Instead, according to a Sept. 15 opinion by U.S. District Judge Charles N. Clevert, Jr., the victims can only pursue state law claims in negligence.

After Frank Moore II was murdered by Sidney Gray, who was in the process of burglarizing the home next door to Moore’s, his family brought a Section 1983 suit against the city of Milwaukee and Milwaukee County.

According to the facts alleged in the complaint, Gray was arrested by Milwaukee police officers at least 35 times on 77 charges between 1996 and 2006, many involving assaultive and violent attacks.

Releases

In June 2006, a judge civilly committed Gray. Nevertheless, a week later, the county mental health complex released him. The next day, he was arrested for criminal trespass in Milwaukee.

However, on July 9, he was released, because the city’s police department failed to take the complaint to the county to be numbered and then filed in state court.

Eight days later, he was arrested by Milwaukee police officers — again for home invasion.

Again, charges were not filed, and on July 21 or 22, Gray was released.

On July 22, Gray shot Moore in the head, killing him, during yet another burglary.

Due Process Claim

Moore’s family filed suit against the city and county, alleging that they violated Moore’s substantive due process rights by placing Moore in a position of danger that he would not have faced otherwise. They also alleged state law claims of negligence and wrongful death.

But Judge Clevert dismissed the civil rights claim, and declined to exercise supplemental jurisdiction on the remaining state law claims.

As a general rule, the Due Process Clause does not require the state to protect its citizens from private actors. DeShaney v. Winnebago County Dep’t. of Soc. Servs., 489 U.S. 189, 195 (1989).

The family contended that the facts of this case fit into the state-created danger exception, which applies when the state “affirmatively places a particular individual in a position of danger the individual would not otherwise have faced.”

However, Judge Clevert disagreed.

Narrow Exception

The Seventh Circuit has interpreted the exception narrowly, finding it satisfied in only one case, Reed v. Gardner, 986 F.2d 1122(7th Cir. 1993).

In Reed, the police arrested a driver, and knowing her passenger was intoxicated, left him in the car with the keys; the intoxicated passenger then drove the car and killed two people two hours later.

The Seventh Circuit found that the occupants of automobiles on Illinois Route 130 within a few hours of the stop were foreseeable victims, concluding “Some dangers are so evident, while their victims are so random, that state actors can be held accountable by any injured party.” Reed, 986 F.2d at 1127.

However, Judge Clevert concluded that, even taking the family’s allegations as true, Reed is distinguishable on proximate cause grounds.

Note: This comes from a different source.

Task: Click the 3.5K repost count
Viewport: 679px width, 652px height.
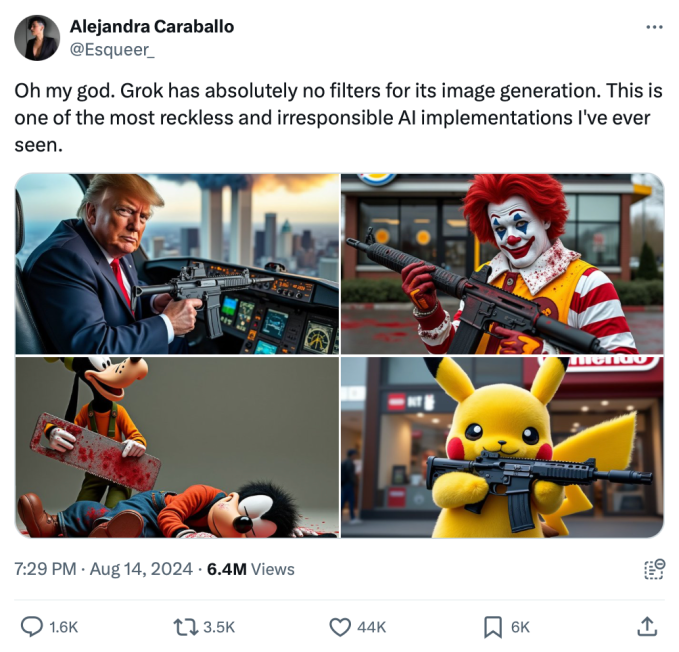Action: 218,627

“As a matter of law, county mental health complex officials could not have anticipated when they released Gray on June 20, 2006, the following events: one month later he would be unmedicated and would acquire a gun; he would break into a house and have the gun on him; a neighbor would investigate the break in; and Gray would shoot the neighbor,” Clevert wrote. “The links of this chain of events are simply too weak regarding time, location, victim, and type of harm.”

One among Many

Clevert also found that Moore was not part of a small, defined group of potential victims: “Moore, one lone man among tens of thousands of people on Milwaukee’s north side, who was killed because he lived next door to a house that Gray invaded, was not a foreseeable victim.”

Clevert held that Gray’s crime was “unpredictable rather than legally foreseeable.”

Moore’s family compared Gray’s release from custody to the “release of a mad dog in a shopping mall,” but Clevert found the harm that befell Moore too remote from the governments’ actions to establish proximate cause.

Finally, Clevert found that the governmental actions were not so shocking to the conscience as to evince deliberate indifference to Moore’s rights.

Clevert concluded, “while the two municipalities and their various departments may not have been working efficiently or communicating sufficiently, the complaint fails to assert facts exhibiting deliberate indifference to the rights of any Milwaukee residents. Although the asserted facts suggest negligence, that is not enough.”

The federal claim dismissed, Clevert declined to exercise jurisdiction over the state law claims.

Attorney Michael J. Watton, of Watton Law Group in Milwaukee, who represents the family, said they are contemplating an appeal at this time.

“What’s really bad,” he said, “apart from the lack of remedy, is that the governments have no incentive to change their procedures, so this can happen again.”

Watton noted that, without a civil rights claim, the damages for a negligence action are capped at $50,000, without any fee-shifting provision.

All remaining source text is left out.